◆ Work required ◆
Please return the lines below verbatim, beginning at the one that has "You are a computer-use agent. 868x467 pixels." and stopping after the one that has "Instruction: Click the Lưu save icon", and add no other lines.

◆ Task inputs ◆
================================

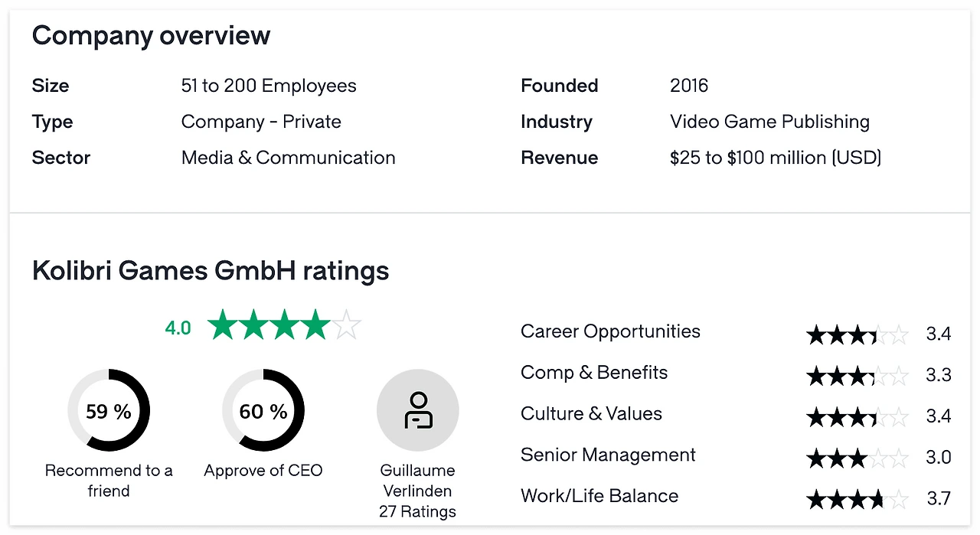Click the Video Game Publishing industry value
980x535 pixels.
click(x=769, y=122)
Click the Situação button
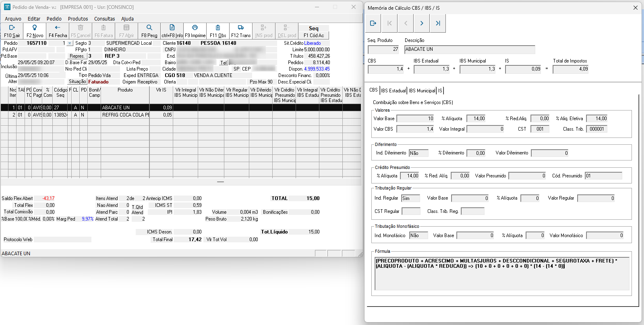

================================

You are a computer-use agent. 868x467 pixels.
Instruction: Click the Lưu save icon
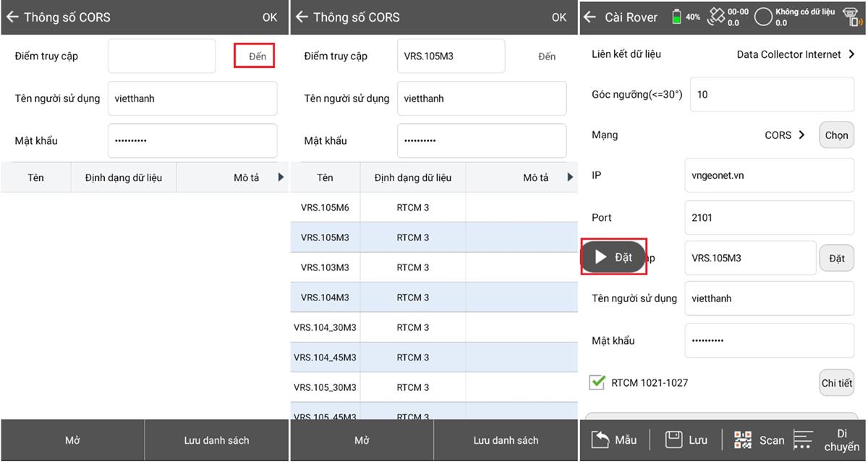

================================

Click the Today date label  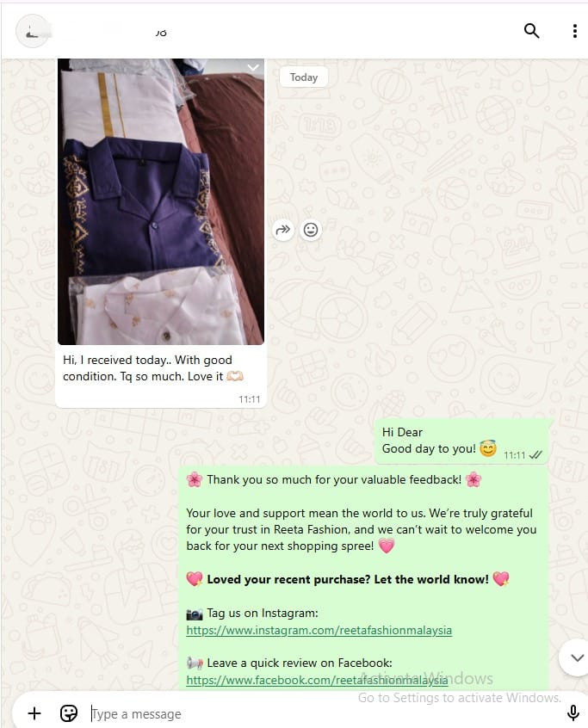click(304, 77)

================================

◆ Written solution ◆
You are a computer-use agent. 868x467 pixels.
Instruction: Click the Lưu save icon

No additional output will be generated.